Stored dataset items
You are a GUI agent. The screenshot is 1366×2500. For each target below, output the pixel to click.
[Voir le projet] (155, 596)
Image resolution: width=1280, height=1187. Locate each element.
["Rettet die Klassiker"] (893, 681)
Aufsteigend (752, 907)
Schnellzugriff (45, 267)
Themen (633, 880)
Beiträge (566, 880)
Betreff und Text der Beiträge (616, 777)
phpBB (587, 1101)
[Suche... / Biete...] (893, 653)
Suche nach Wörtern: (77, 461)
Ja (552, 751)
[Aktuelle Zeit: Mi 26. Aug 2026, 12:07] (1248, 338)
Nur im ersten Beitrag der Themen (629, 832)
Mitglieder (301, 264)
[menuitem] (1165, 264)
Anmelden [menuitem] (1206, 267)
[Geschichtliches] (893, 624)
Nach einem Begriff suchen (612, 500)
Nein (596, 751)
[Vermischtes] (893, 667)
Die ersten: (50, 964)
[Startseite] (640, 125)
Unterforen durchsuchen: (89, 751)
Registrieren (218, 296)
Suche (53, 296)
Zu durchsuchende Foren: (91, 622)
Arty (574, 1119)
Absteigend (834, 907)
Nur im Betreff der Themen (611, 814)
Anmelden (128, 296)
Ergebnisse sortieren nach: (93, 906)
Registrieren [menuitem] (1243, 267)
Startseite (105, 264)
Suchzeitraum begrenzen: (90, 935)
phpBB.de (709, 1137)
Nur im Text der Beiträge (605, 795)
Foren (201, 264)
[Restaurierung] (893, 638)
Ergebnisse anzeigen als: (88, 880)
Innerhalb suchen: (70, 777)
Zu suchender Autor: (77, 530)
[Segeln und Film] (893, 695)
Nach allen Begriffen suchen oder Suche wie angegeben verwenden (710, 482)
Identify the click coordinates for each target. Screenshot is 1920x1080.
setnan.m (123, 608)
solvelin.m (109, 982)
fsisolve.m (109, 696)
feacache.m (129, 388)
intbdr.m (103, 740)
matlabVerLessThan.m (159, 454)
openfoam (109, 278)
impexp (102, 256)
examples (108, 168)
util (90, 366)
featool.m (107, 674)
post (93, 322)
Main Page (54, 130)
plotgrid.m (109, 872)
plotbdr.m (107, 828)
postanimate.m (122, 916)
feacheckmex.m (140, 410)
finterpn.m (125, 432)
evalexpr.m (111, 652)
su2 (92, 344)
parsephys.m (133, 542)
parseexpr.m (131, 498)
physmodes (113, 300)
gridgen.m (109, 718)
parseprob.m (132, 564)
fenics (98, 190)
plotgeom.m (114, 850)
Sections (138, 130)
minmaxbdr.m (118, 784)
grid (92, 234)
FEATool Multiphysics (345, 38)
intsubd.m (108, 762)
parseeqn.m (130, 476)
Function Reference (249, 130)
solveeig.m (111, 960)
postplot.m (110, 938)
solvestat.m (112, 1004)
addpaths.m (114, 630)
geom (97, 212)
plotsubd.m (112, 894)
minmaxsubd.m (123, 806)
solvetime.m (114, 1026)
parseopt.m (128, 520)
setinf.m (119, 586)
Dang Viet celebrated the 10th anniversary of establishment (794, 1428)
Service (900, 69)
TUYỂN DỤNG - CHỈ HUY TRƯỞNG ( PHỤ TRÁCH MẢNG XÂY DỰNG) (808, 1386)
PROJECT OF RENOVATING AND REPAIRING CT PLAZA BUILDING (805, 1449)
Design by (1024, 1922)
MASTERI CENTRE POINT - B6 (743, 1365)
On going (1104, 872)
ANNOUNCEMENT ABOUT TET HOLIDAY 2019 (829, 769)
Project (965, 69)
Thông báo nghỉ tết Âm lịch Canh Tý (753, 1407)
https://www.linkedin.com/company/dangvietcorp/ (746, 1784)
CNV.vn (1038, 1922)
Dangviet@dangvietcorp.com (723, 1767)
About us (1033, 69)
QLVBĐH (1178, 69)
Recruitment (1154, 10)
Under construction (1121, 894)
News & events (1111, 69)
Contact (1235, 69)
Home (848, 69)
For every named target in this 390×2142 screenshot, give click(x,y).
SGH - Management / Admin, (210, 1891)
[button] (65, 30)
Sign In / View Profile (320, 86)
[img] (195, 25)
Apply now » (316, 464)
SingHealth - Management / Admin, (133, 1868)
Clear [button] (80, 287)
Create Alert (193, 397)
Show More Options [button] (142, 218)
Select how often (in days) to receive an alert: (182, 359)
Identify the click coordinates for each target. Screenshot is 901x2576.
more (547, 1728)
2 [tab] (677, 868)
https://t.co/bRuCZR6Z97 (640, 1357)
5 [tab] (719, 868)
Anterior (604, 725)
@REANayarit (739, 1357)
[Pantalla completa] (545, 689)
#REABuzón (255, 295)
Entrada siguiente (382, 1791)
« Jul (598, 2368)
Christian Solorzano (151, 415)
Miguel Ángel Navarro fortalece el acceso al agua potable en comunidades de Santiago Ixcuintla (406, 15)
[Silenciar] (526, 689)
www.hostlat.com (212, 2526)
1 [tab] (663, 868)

■ Work request ■
Search the records for the string "dangvietcorp" and, wherever a line contains it, please copy that line.

■ Written answer ■
https://www.linkedin.com/company/dangvietcorp/ (746, 1784)
Dangviet@dangvietcorp.com (723, 1767)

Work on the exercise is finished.